Zombie splits his story into three parallel lines: Laurie Strode (Scout Taylor-Compton) tries to recover from the trauma of encountering and killing Michael Myers. Dr Samuel Loomis (Malcolm McDowell) is working the PR circuit to promote a book about the Myers killings. Loomis is selfish and self-righteous; he scorns journalists and is unwilling to consider that he might be part of the problem. And Michael roams the countryside near Haddonfield, a Shape seemingly brought back to life through Laurie's dreams. Mute, he expresses himself in artlessly vague dreams visions dominated by his mother.
Zombie's primary failure with this, his fourth feature film, is an inability to recognize the point where his characters become worthy of attention and interest. Alone, Laurie, Loomis and Michael are at best dreary, irritating and inscrutable. Sparks almost fly when they come together, but that doesn't happen until the film's final minutes. If the three leads had any hooks when acting alone, I'd be a lot more willing to deal with the film's other frequent failures.
Prior to H2's climactic family reunion, we suffer an hour and a half of plodding 'horror' that flips between drama-free dialogue and violence that is brutally executed but frequently disconnected from the story. Brad Dourif livens up a few scenes as Sheriff Lee Brackett, Laurie's adoptive father. But Taylor-Compton doesn't make much of Laurie's life in Haddonfield, and her friends are far less interesting. I've always gone to bat for Tarantino's Death Proof; now I know how detractors felt during that movie's extended conversations.
Rather than serving up some supernatural machinery to explain the resurrection of Myers, Zombie attempts to explain the motive that draws him back to Haddonfield with violent intent. Myers experiences frequent visions, in which we see that he remains an emotional child, development forever arrested as a kid in a clown suit. Mike wants to have his family back, but for reasons that I think are meant to be evident (they aren't) can only express that through violence.
Zombie isn't much more articulate than Myers. The dream sequences highlight the killer's mother (Sheri Moon Zombie, lightweight and ineffective) and a white horse. The imagery is as juvenile as Michael's core. An epigraph attempts to explain the white horse, but fails. The dream angle comes across as not even half-baked.
Same goes for a few scenes suggesting a psychological link between Laurie and Michael. The franchise is far from sacred territory, and creating an intriguing reason for Myers to attempt to stick a knife in Laurie at Halloween would be welcome. But the film plays like it was improvised more than written. The ideas Zombie is trying to get across here are, to be generous, completely elusive.

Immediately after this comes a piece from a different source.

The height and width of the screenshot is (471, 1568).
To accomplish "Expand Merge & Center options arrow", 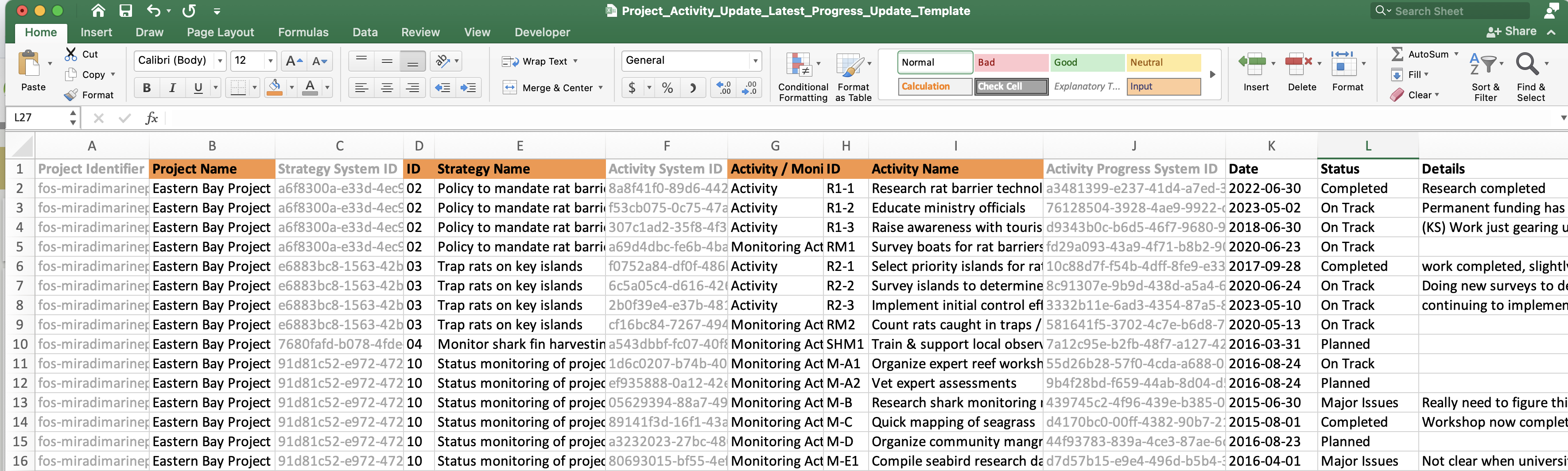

If the psychological context worked, it might make a better shell for the violence, which feels truly egregious, even in the context of a slasher sequel. I'm sure that's the point, in some measure. Halloween II plays like it wants to filter the slasher genre through Funny Games. Indeed, where else do you take the genre now, if you're going to play it with any awareness of the actual impact of violence? Yet the murders in this film feel like Zombie is rubbing our noses in blood even as he's enjoying the act of spilling it. He can't have it both ways (there's a reason the Funny Games violence was off-screen) and that's the point where I finally gave up on Halloween II altogether.